# Dataset content
● ● ● ●

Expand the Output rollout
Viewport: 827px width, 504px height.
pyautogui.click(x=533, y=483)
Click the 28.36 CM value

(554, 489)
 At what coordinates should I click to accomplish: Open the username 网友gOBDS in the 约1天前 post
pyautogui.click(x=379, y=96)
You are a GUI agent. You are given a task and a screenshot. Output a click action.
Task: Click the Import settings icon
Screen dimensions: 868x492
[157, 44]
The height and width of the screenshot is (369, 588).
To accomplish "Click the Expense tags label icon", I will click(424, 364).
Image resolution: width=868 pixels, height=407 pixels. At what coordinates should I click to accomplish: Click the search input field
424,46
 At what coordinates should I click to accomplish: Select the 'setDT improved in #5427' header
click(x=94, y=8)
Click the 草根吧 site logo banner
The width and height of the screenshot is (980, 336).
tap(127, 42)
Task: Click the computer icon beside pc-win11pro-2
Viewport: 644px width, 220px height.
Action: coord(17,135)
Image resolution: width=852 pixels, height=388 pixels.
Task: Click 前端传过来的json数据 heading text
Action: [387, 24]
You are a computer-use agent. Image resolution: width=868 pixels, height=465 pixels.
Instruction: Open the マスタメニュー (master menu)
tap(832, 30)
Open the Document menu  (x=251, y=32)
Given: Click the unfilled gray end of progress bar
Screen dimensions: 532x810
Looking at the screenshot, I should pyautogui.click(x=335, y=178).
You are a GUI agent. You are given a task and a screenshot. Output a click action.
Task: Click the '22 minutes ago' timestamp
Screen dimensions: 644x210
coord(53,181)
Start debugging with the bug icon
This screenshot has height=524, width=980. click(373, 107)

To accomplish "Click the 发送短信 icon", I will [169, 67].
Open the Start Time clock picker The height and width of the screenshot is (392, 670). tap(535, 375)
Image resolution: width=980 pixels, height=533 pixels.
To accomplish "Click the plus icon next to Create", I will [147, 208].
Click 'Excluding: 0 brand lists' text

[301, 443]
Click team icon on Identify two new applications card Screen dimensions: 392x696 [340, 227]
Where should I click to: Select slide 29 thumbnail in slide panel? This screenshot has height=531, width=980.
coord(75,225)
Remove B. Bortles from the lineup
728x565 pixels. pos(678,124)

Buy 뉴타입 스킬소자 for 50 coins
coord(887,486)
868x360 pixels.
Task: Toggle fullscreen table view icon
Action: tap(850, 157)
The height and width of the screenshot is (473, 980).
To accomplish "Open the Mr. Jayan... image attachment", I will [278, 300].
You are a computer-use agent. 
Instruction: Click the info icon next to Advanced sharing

● ● ● ●

# Action item
Given the records above, return exactly the lines starting at the line containing "Screen dimensions: 644x210" and ending at the line containing "Click team icon", including both.

# Written answer
Screen dimensions: 644x210
coord(53,181)
Start debugging with the bug icon
This screenshot has height=524, width=980. click(373, 107)

To accomplish "Click the 发送短信 icon", I will [169, 67].
Open the Start Time clock picker The height and width of the screenshot is (392, 670). tap(535, 375)
Image resolution: width=980 pixels, height=533 pixels.
To accomplish "Click the plus icon next to Create", I will [147, 208].
Click 'Excluding: 0 brand lists' text

[301, 443]
Click team icon on Identify two new applications card Screen dimensions: 392x696 [340, 227]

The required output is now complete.